- Born: Mirella Rocco 14 July 1931 (age 95) Kenya
- Occupations: Photographer, primarily of African subjects Author Adventurer
- Spouse: Lorenzo Ricciardi
- Children: 2
- Parent(s): Mario Rocco (1893–1975) Giselle Bunau-Varilla (1892–1978)

= Mirella Ricciardi =

Kenyan-born photographer and author (born 1931)

Mirella Ricciardi (born 14 July 1931) is a Kenyan-born photographer and author. She also appeared in Michelangelo Antonioni's 1962 film L'Eclisse, playing the part of a woman whose backstory bore some resemblance to her own.

== Early life ==
Mirella Rocco was born on 14 July 1931, the elder daughter of Mario Rocco (1893–1975) and Giselle Bunau-Varilla (1892–1978). Her father, originally from Naples, was an Italian cavalry officer who had taken part in the First World War. Her mother was a French-born sculptor who had once been a pupil of Rodin. Both her parents were married (but not to each other) when they set off for Africa at the end of 1928. They initially planned to elope in the Belgian Congo and make a fortune by killing elephants and selling the ivory. However, after a year-long safari Giselle became pregnant and the couple headed for Kenya to find a hospital. They finally settled in Kenya when Mirella's elder brother, Dorian Rocco (1930–2013), was born. The youngest of the three children, Orla, was born in 1933.

Mario Rocco acquired 5,000 acres on the shores of Lake Naivasha which he farmed. The children enjoyed the privileged childhood familiar to many "white" Kenyan contemporaries in the 1930s. When Mirella Rocco was just nine, and her father was forty-seven, the East African campaign came to Kenya in 1940. Since Kenya was then a British colony, Mario Rocco, as an Italian, was arrested and taken to a camp at Kabete, before being transferred to South Africa for four years.

For two years during the 1950s, Mirella Rocco undertook an internship in Paris with the fashion photographer Harry Meerson. In 1957, a press photograph of her sitting in front of a tourism poster for Uganda and Kenya, which was taken while she was visiting to New York, bore a caption stating that back in Kenya she had already "acted as cameraman, guide and hunter on more than 15 safaris". But it was evidently clear that it was the camera that piqued her interest.

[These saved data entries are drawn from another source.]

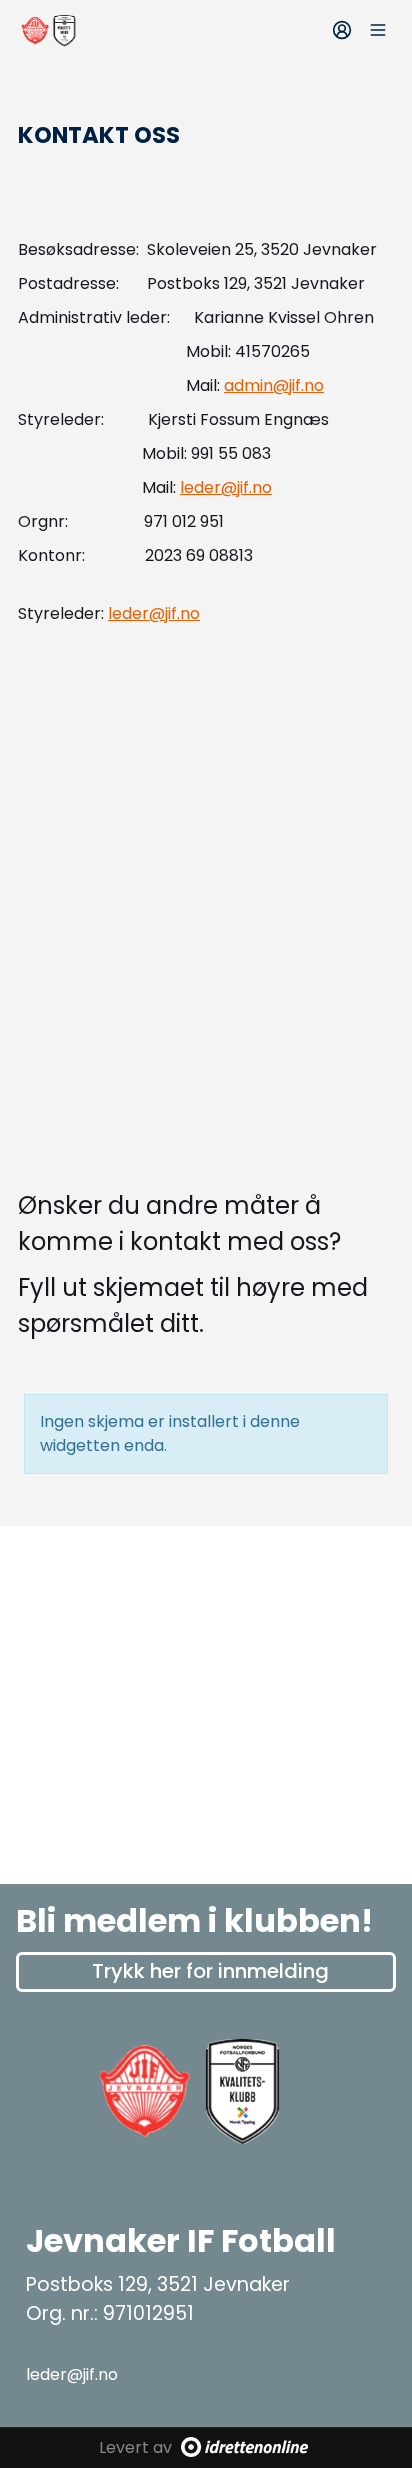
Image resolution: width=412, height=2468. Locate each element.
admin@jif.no (274, 385)
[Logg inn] (342, 30)
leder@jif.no (226, 487)
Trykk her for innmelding (210, 1971)
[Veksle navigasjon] (378, 30)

On 26 May 1957, she appeared as the "mystery guest" on an episode of the American TV show What's My Line?

== Personal ==

Mirella Rocco married Lorenzo Ricciardi. They had met when he recruited her as the "stills photographer" in connection with a movie he was shooting in East Africa. Various sources describe Lorenzo Ricciardi as "an Italian adventurer." He has led much of his life pursued by a succession of seemingly fantastical anecdotes. Despite his Neapolitan familial provenance, he was reportedly born in a Milanese prison because there was insufficient time for his mother to reach the hospital. As a child, he had watched the Nazis burn down his family home. Later, he made significant money by playing roulette and purchased a boat and, used it to "sail through a string of monsoons" on an "ocean-going dhow". until it sank

In 1990, Lorenzo's brief relationship with Georgiana Bronfman (née Rita Webb), the former wife of Edgar Bronfman, Sr. (now married to actor Nigel Havers), led to him being arrested in 1990 after accusations by Ms. Bronfman for an argument after a regrettable and stupid prank. The court case was quashed due to insufficient evidence. Mirella has written of their adventure-strewn marriage with some honesty: defining it as not always the most stable or monogamous of partnerships. However, they shared an intense curiosity about life, seeing the world and Lorenzo while working alongside his wife also played a pivotal role in supporting her as an independent photographer.

In 1971 London she published, her first volume of photographs, entitled Vanishing Africa. According to her, her intention was "to photograph the tribal life and customs of the people of Africa before they changed forever". It was a commercial success. By 2014, there had been four further photo-volumes. The couple by this time reportedly divided their lives between homes in London and in Italy.

== Works ==

- Vanishing Africa, Collins, London 1971; revised edition 1974, ISBN 0-00-211876-9.
- African Saga, Collins, London 1981, ISBN 0-00-216191-5.
- with Lorenzo Ricciardi: African Rainbow: Across Africa by Boat, Ebury Press, London 1989, ISBN 0-85223-746-4.
- Vanishing Amazon, Weidenfeld & Nicolson, London 1991, ISBN 0-2978-3089-9.
- African Visions The Diary of an African Photographer, Cassell & Co, London 2000, ISBN 0-304354015.